Сын Америки
Шрифт:
Мы должны говорить здесь о жизни в ее сыром, первобытном виде, о чувствах, стремлениях и взглядах, которые еще не испытали влияния науки и цивилизации. Мы должны говорить здесь о первоначальном зле, которое было понятным и неизбежным тогда, когда мы его совершили; но мы должны говорить также и о смутном, но упорном чувстве вины, идущем от этого зла, вины, которую из страха и себялюбия мы не решаемся искупить. И мы должны говорить о жгучих порывах ненависти, рожденной этим первоначальным злом в других, и о жестоких, чудовищных преступлениях, вызванных этой ненавистью, – ненавистью, которая залегла глубоко в сердцах и окрасила самые сокровенные человеческие чувства.
Мы должны говорить здесь об уродстве, исковеркавшем жизнь миллионов людей, таком грандиозном, что перед ним отступает воображение; таком зловещем, что мы избегаем смотреть на него или думать о нем; таком древнем, что мы склонны видеть
Мы должны говорить здесь – имея в виду обе стороны: белых и черных, рабочих и предпринимателей – о людях, у которых представление о добре и зле настолько гипертрофировано, что искажаются все нормальные пропорции и размеры. Когда это происходит, человеку начинает казаться, что перед ним не такие же люди, как он сам, но горы, реки, моря: силы природы, перед величием которых мысли и чувства достигают предельного напряжения.

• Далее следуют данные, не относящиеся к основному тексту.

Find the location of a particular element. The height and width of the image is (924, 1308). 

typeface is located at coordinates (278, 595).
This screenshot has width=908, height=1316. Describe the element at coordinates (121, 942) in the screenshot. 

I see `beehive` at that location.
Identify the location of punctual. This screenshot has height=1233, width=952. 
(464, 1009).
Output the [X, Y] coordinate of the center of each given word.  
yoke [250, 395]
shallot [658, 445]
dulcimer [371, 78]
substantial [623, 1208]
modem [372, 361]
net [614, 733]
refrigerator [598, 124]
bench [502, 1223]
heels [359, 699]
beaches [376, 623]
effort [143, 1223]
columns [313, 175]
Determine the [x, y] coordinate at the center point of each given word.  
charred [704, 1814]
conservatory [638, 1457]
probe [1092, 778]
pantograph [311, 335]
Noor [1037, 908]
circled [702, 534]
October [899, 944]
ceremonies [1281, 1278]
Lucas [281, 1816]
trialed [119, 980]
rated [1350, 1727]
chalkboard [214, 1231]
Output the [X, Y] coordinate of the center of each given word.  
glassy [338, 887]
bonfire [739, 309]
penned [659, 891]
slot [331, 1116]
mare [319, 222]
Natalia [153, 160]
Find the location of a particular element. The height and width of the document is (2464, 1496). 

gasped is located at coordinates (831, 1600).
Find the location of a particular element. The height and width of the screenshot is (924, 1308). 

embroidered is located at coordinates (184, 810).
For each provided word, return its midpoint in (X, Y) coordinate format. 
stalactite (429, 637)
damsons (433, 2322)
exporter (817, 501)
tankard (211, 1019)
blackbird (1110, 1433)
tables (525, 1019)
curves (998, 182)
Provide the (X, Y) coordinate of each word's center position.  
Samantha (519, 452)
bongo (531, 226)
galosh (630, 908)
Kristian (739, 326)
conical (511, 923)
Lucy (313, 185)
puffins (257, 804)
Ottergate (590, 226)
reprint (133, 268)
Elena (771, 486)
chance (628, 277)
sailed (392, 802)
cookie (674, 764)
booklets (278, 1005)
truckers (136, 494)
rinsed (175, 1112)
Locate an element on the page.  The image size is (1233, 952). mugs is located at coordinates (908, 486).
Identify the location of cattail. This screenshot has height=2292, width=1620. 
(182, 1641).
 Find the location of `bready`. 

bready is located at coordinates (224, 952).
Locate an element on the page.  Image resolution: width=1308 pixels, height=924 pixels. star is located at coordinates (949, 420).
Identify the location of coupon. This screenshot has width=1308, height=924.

В буднях городской жизни для такого напряжения нет оснований – оно существует, вплетаясь в эту жизнь и в то же время мешая ей.
Позвольте мне, ваша честь, прежде чем я перейду к изложению обстоятельств, позволяющих мне рассчитывать на ваше милосердие, самым решительным образом подчеркнуть, что я не считаю этого мальчика жертвой несправедливости и не прошу суд отнестись к нему с сочувствием. Не в этом моя цель. Я стою здесь сегодня не для того, чтобы рассказывать вам только о страданиях, хотя случаи линчевания и избиения негров до сих пор нередки в нашей стране. Если мои слова дошли до вас только в этом смысле, значит, вы так же, как и он, увязли в трясине слепых ощущении и жестокая игра потянется дальше, точно кровавая река, текущая в кровавое море. Итак, условимся раз навсегда: никакой несчастной жертвы несправедливости здесь нет. Само понятие несправедливости предполагает равенство прав, и этот мальчик не просит вас о восстановлении справедливости. Если же вы думаете иначе, значит, вы сами ослеплены чувством, таким же пагубным, как то, которое вы осуждаете в нем, с той разницей, что в вас оно менее оправданно. Чувство вины, которое вызвало здесь весь этот взрыв стихийного страха и стихийного озлобления, есть оборотная сторона его ненависти.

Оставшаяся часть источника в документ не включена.